Edit:  I have uploaded an ExifTool 10.10 pre-release that should solve this problem.  It would be helpful if you could test this to see if it works for you.  Thanks.
...where DIR is the name of a directory/folder containing the images.  On Mac/Linux/PowerShell, use single quotes (') instead of double quotes (") around arguments containing a dollar sign ($).

thomasbachem

Thank YOU for all the great work and your quick response, Phil!

Am I right to assume that the file becomes corrupted only when an unescaped bracket shows up in /ID after ExifTool changed the ID? So to hotfix our code, I just need to ensure that whenever an unescaped bracket is used within the brackets in /ID, we just replace it with some other random character to fix the PDF?

thomasbachem

Wow just saw the prerelease now, that was really quick!
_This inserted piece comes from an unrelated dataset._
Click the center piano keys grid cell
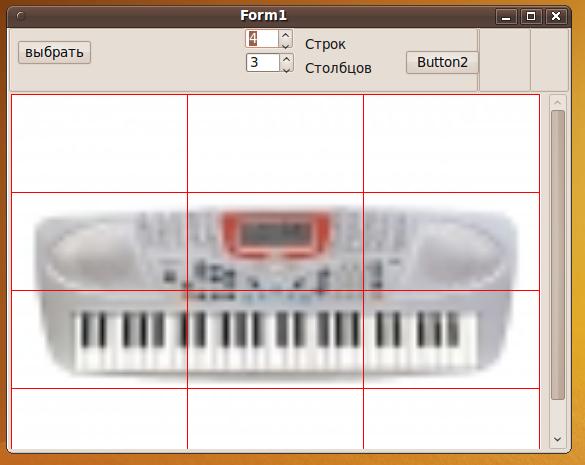This screenshot has width=585, height=465. (x=275, y=340)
# avoid generating characters that could cause problems

So that seems to answer my question from above ;).

Yes, it works! Thanks again!

Phil Harvey

Right.  If, after writing with and older version of ExifTool, the first character in the second string is an unescaped "(" or ")", then change it to any other character.  There is a possibility that ExifTool could generate a "\" incorrectly as the first character, but this would be more difficult to detect.

Please grab the pre-release again.  Just before I posted this I updated it with an extra test to nail down what I think is the last potential pitfall here (the case where the first character is "(", ")" or "\" to begin with).

- Phil
...where DIR is the name of a directory/folder containing the images.  On Mac/Linux/PowerShell, use single quotes (') instead of double quotes (") around arguments containing a dollar sign ($).

thomasbachem

The new pre-release works as well.

For when do you expect the 10.10 release? And do you feel comfortable about running it in production to manipulate PDF metadata?
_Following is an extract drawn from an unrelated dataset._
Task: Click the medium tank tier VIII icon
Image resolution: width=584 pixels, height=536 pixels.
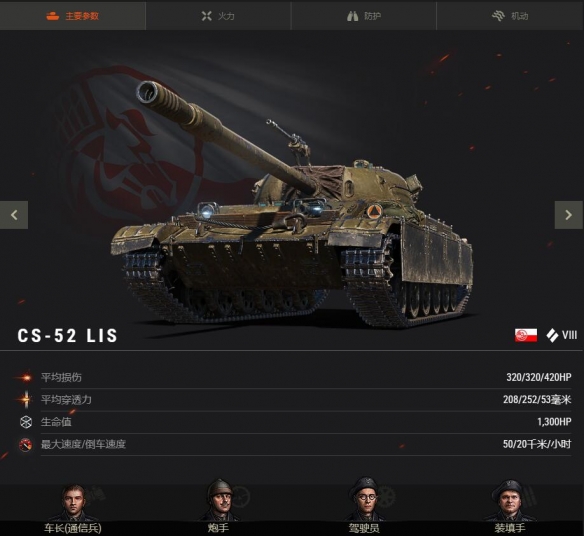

I need to assess whether we should update the servers to 10.10p, wait a few days for 10.10 or deploy our own hotfix and use a stable version.

Phil Harvey

Version 10.10p should be stable and reliable, but may not include all the features/bug fixes of the final 10.10 version.  There haven't been any major changes since 10.09 that I see as causing any problems for you.

- Phil
...where DIR is the name of a directory/folder containing the images.  On Mac/Linux/PowerShell, use single quotes (') instead of double quotes (") around arguments containing a dollar sign ($).

thomasbachem

I'm just asking because we're using v9.96 right now and you write on http://www.exiftool.org/history.html that "The most recent production release is Version 10.00." :).

Phil Harvey

Ah.  Well you should definitely update then to take advantage of the bug fixes since 9.96.

- Phil

Edit:  Oh, I see what you mean.  I am working toward 10.10 being another production release, so it will be as stable as possible.  (Not that the dev releases are unstable, but just that I like to allow the dust to settle for a while after a new feature is added before calling it a production release -- this gives me time to tweak the new feature without potentially affecting as many users.)
...where DIR is the name of a directory/folder containing the images.  On Mac/Linux/PowerShell, use single quotes (') instead of double quotes (") around arguments containing a dollar sign ($).